3.8. Environmental Applications

The ability of graphene to destroy or prevent the proliferation of bacteria and other microorganisms has been proven since the beginning of the last decade [87]. Such function has also been demonstrated for LIG. Singh et al. have shown that LIG can serve the double role of anti-fouling surface as well as an antibacterial surface when acting as an electrode [88]. Tested against Pseudomonas aeruginosa under biofilm growth conditions, no biofilm growth was detected on LIG. The antimicrobial activity was demonstrated on both LIG surface and a powder obtained by scraping LIG off the original surface. The performance increased as a voltage up to 2.5 V was applied to LIG on the surface, acting as electrode, compared with the powder [88]. Such function was enhanced using the S-doped LIG [42].

A similar ability was demonstrated by Stanford et al., who showed that LIG can be utilized as a self-sterilizing bacterial air filter [89]. Indeed, as airflow passes through an LIG porous structure, it is able to retain microorganisms (Figure 14a). By applying a voltage to the material, joule heating can reach around 300 °C, which can kill any microorganisms present on the filter, thus achieving sterilization (Figure 14b) [89].

The adsorption of organic dye compounds by LIG powders was demonstrated by Rathinam et al. [90]. Here, methylene blue and methyl orange were used as sample molecules for cationic and anionic organic water pollutants, respectively. The adsorption mechanism was attributed to π-π interactions and electrostatic interactions.
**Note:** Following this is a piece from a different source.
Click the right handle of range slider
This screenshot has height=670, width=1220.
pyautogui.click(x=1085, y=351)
By varying pH, the adsorption capacity for methylene blue held very high, between 88% and 100% between pH = 2 and pH = 10, while for methyl orange the adsorption capacity decreased by increasing pH, but was still >70% at pH = 10 [90]. This system showed superior capacity in comparison to graphene oxide, which suffered at high pH. Furthermore, such system did not suffer interference from anions usually present in water such as chloride, sulfate, nitrate, and bicarbonate [90].
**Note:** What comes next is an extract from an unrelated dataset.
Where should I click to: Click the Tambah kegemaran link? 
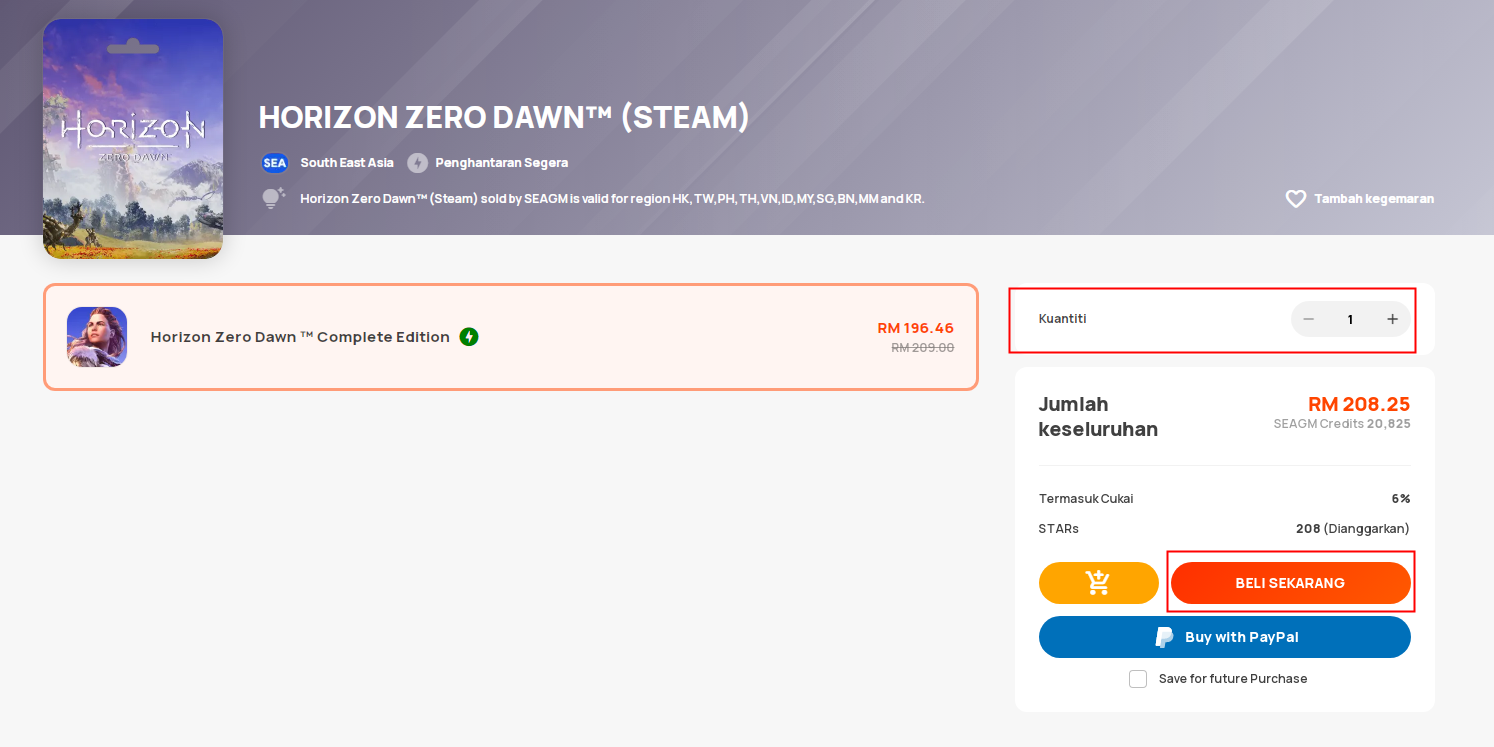click(1374, 199)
4. Conclusions and Perspectives

This review covers the broad range of synthetic conditions and the applications of graphene obtained by laser reduction of graphene oxide as well as induced by laser on other materials such as commercial polymers or natural sources. In particular, examples have been given on how different synthetic and processing conditions can influence the final properties of LSG, such as the reaction atmosphere, laser wavelength, light source, starting material composition. A wide range of applications has also been covered, including different types of sensing, energy storage, electrocatalysis, and environmental.

All applications presented are indeed very promising from a proof-of-concept standpoint. However, becoming a competing technology in the real market needs to take into account other factors such as cost, scalability, and competitiveness against other established technologies. Hence, applications that should compete with technologies that already offer cheap alternatives, such as RH, temperature or pressure sensing, as well as some gas sensing, are bound to remain at a proof-of-concept stage. On the other hand, applications that have generally been developed more recently and are thus farther from maturity, for example, those related to wearable technologies or biosensing, offer more space for new materials. Here is where LRG or LSG could find a path forward to move from the lab to the market. This is the case for the strain sensing and biosensing applications or the energy storage solutions that have been outlined in Section 3, where nanomaterials, and graphene in particular, offer a clear value add that can speed up both technical performance and scaling up efforts.